In deze zaak heeft de Rechtbank Rotterdam op 23 december 2016 uitspraak gedaan in het beroep van een voormalig ambtenaar van het ministerie van Defensie. De eiser, die een inkomensverlies lijdt door de verhoging van de AOW-leeftijd, heeft bezwaar gemaakt tegen de beëindiging van zijn wachtgelduitkering bij het bereiken van de leeftijd van 65 jaar. De rechtbank oordeelt dat de beëindiging van de wachtgelduitkering, in combinatie met de toekenning van een maandelijkse tegemoetkoming, een verboden onderscheid naar leeftijd oplevert. Dit oordeel is in lijn met een eerdere uitspraak van de Centrale Raad van Beroep van 18 juli 2016.
De rechtbank heeft vastgesteld dat de eiser, na zijn ontslag, recht had op wachtgeld tot de eerste dag van de maand volgend op zijn 65e verjaardag. Echter, door de verhoging van de AOW-leeftijd heeft de eiser te maken met een zogenoemd AOW-gat, wat betekent dat hij niet direct recht heeft op AOW-uitkering bij het bereiken van de 65-jarige leeftijd.
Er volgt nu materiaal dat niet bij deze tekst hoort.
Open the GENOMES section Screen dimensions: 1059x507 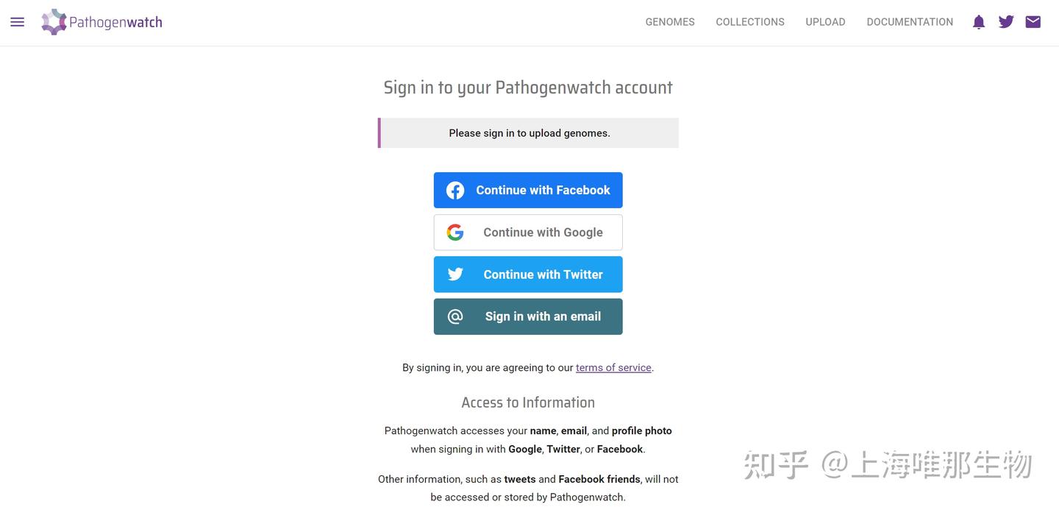pos(670,21)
De rechtbank heeft de argumenten van de verweerder, die stelde dat de beëindiging van het wachtgeld geen verboden onderscheid naar leeftijd oplevert, verworpen. De rechtbank heeft geoordeeld dat het bestreden besluit niet in stand kan blijven en heeft het beroep gegrond verklaard.
De rechtbank heeft verweerder opgedragen om opnieuw te beslissen op het bezwaar van eiser, met inachtneming van de uitspraak. Tevens is bepaald dat verweerder het griffierecht van € 46,- aan eiser vergoedt en dat verweerder in de proceskosten wordt veroordeeld tot een bedrag van € 992,-. De uitspraak is openbaar gedaan en partijen zijn op de hoogte gesteld van hun rechtsmiddelen.